Unfortunately, four months into her vow, she pulled out her purse to buy “a pair of trousers which, ironically and ashamedly, I’ve worn less than 10 times”.
This year, Rachel is determined to last the distance. She says since shifting her mindset from a view of going without, to seeing the experiment as an opportunity, she’s finding it “super easy”.
Her self-imposed rules are that she is allowed to buy food and essential toiletries, along with experiences such as going to the movies, horse riding and dinners. Instead of buying material presents for her family, she buys them experiences.
Banned are any new or second-hand clothes, shoes, books, iTunes, computer equipment, newspapers, magazines, toiletries, kitchenwares or general “stuff”.
Rachel says she’s now drawing on all her resourcefulness, swapping clothes with friends, sharing books and using up numerous tubes of toothpaste and bars of soap from previous hotel stays that she discovered lurking in her bathroom cupboard.
While Rachel says she was by no means a shopaholic before this challenge, she did have a weakness for clothes, books and magazines.
“(Now) I’m making better of use of my existing assets,” she says. “I’m no Imelda Marcos but like most western women, if I’m honest, I only wear 5 per cent of the clothes that I own.

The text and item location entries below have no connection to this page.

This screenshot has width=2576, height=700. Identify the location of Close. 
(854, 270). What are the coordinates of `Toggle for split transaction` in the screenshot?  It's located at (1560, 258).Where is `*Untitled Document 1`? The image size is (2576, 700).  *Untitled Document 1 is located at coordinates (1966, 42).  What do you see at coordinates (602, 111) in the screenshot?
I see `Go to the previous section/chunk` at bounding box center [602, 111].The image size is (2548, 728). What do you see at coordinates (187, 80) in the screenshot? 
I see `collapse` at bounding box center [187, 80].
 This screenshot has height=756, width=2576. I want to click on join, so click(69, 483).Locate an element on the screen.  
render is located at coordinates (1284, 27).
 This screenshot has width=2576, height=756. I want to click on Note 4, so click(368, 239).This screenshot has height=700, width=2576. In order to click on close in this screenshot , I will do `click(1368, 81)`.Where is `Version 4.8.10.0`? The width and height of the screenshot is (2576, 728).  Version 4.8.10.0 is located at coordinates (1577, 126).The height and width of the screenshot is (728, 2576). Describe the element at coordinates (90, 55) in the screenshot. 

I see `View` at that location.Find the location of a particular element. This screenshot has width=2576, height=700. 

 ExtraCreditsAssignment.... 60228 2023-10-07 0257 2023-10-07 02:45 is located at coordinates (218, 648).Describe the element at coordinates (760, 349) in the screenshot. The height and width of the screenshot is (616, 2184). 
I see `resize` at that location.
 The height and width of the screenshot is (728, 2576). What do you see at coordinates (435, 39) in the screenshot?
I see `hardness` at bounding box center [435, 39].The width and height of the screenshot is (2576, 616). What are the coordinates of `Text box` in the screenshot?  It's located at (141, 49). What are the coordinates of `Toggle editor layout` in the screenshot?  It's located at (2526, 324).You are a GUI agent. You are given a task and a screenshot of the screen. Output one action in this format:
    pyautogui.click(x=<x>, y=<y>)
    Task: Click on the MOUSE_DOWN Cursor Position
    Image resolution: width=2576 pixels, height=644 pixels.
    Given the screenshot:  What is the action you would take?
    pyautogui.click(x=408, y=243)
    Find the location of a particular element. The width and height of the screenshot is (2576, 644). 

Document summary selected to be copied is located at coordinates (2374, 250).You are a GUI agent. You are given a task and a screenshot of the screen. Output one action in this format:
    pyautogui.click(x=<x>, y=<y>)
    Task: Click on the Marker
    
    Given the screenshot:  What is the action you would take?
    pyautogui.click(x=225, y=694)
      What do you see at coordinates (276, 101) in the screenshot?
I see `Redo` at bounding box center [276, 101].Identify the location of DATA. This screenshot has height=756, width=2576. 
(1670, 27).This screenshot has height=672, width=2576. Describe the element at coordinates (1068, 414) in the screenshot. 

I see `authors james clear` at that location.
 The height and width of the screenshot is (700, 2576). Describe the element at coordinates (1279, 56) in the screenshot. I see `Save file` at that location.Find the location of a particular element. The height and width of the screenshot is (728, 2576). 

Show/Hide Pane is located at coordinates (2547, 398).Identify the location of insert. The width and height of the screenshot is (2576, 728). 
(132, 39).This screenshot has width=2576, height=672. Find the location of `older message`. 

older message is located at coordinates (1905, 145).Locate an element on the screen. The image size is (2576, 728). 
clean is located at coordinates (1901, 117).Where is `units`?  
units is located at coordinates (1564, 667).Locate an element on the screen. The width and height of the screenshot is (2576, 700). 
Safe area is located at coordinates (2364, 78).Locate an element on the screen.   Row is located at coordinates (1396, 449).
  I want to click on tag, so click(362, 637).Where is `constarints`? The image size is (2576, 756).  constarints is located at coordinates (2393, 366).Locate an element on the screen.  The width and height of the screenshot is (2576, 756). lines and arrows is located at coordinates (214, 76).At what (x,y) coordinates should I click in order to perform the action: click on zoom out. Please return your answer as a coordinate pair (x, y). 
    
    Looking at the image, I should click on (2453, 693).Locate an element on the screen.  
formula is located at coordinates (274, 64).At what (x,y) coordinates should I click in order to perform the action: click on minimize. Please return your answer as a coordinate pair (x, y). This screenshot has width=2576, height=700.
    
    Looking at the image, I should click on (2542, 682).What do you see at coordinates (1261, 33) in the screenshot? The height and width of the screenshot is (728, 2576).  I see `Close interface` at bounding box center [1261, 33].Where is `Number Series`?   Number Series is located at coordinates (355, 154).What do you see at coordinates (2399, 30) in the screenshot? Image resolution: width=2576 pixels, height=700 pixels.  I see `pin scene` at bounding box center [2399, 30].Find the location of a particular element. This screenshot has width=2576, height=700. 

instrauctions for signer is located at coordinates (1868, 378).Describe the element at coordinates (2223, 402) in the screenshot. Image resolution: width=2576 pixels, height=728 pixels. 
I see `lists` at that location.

“So I got ‘them’ all out – the entire contents of my wardrobe that is – I looked, pondered, sorted, re-arranged and put it all back and now I’m wearing them all this year. “
She says in the beginning when people heard of her plan, they thought: “that’s what hippies do, it’s alternative, it’s weird – it’s stupid.”
But she’s since found plenty of interest in her experiment, and is hoping to eventually release a book and a 12-week online course showing others how to do the same thing.
While Rachel admits she’s always been frugal – her sister used to laugh when she made a three-month waiting list for any purchases – it’s not all about the money.
Rachel, who currently lives in Brisbane, Australia, has already paid off the mortgage of her flat back in Torquay, England, and says much of the money she’s saved she’s spent on having fun or furthering herself.
That’s so far included an entrepreneur course, massages, meals out and an upcoming horse-riding holiday.
Rachel says she feels generally happier for the experience.
“I think people are just so wrapped up in – ‘I’ll be happy when I’ve got this and this and this and this’,” she says.
“To be quite honest it just makes you realise how much stuff you’ve got that you don’t use anyway.”
Her only minor gripe is a few mismatching outfits.
“The only problem I have is that I’ve only got two pairs of winter shoes. I just think, you know what, it’s only a year and it doesn’t matter.”